The French government on Monday pressed France Telecom to tackle a wave of suicides that union leaders blame on stressful management tactics.
Labour Minister Xavier Darcos called for a meeting on Tuesday with France Telecom chief executive Didier Lombard after a woman threw herself from an office window after learning that her boss would change -- becoming the 23rd death in 19 months at the former state-owned company.
On Friday, a 32-year-old woman killed herself by jumping from the fifth-floor window of a France Telecom building in Paris. Two days before that another employee stabbed himself in the stomach during a meeting.
France Telecom employs 100,000 people in France and 23 staff have killed themselves since February 2008.
"It is the duty and obligation of the company and of the government, which is a powerful shareholder, to examine this issue," President Nicolas Sarkozy's chief of staff Claude Gueant told RTL radio.
Sarkozy's top aide noted that in many cases, the employees were grappling with personal demons and that France Telecom was not fully to blame for the deaths.
"Suicide is a very serious, very personal affair and we cannot reduce this phenomenon at France Telecom to an organisational problem at the company," added Gueant.
But the government pushed France Telecom's leadership to take action, although officials have said over the past weeks that they had stepped up training for managers to help them detect potential suicide cases.
Budget minister Eric Woerth said at the weekend that France Telecom's management "must take very, very seriously this incredible string of suicides in one company."
Economy Minister Christine Lagarde on Sunday told France Telecom's CEO to convene a special board meeting so that a message is sent "from the highest level" to the staff.

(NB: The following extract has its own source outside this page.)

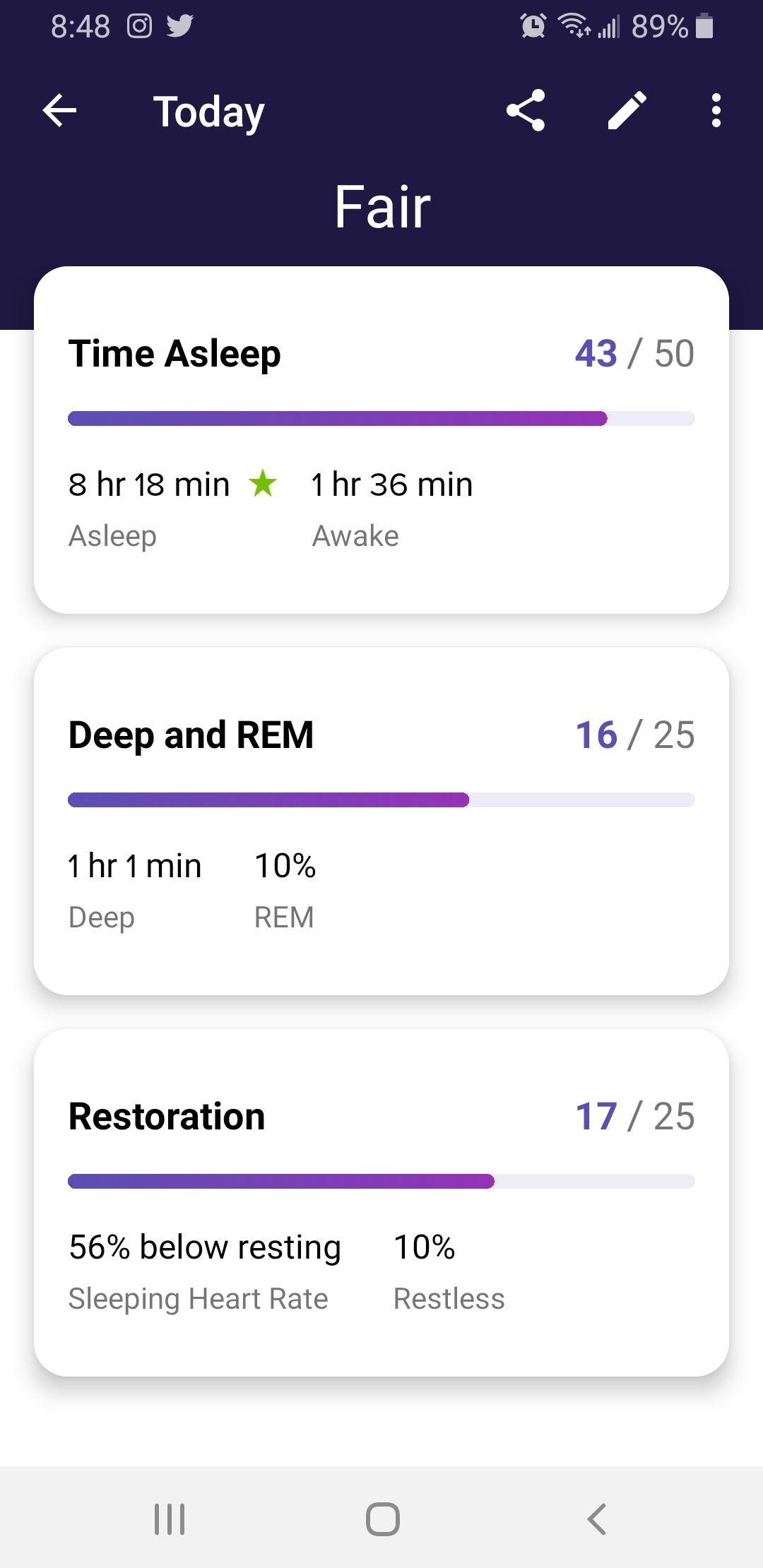Tap the Time Asleep progress bar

Union leaders blame management's failure to help staff cope with stress from a massive restructuring plan at France Telecom, which is trying to become more competitive.
The head of the CFDT union Francois Chereque demanded that France Telecom put a freeze on the restructuring.

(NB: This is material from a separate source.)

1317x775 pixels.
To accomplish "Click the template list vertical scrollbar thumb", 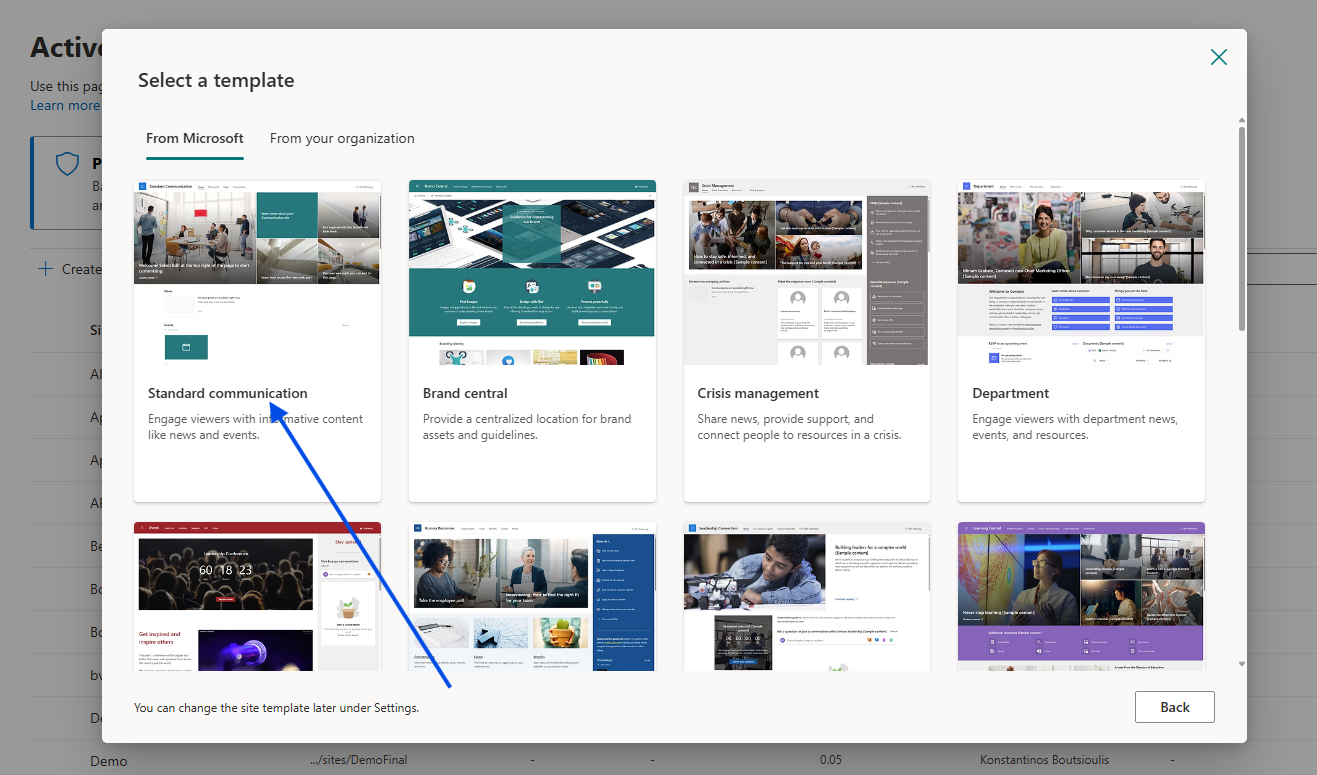I will [x=1242, y=228].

"This is a company which has a single goal of making money and inevitably, the employees at France Telecom, who were used to another work relationship with customers, are asked to turn a profit," said Chereque.
"These are not personal tragedies. We know that suicide stems from some personal problems but to commit this act at the workplace is a cry for help tied to the place where the action is taken," he added.
The suicide rate in France in 2006 was 16 deaths per 100,000, according to the INSERM national health research agency.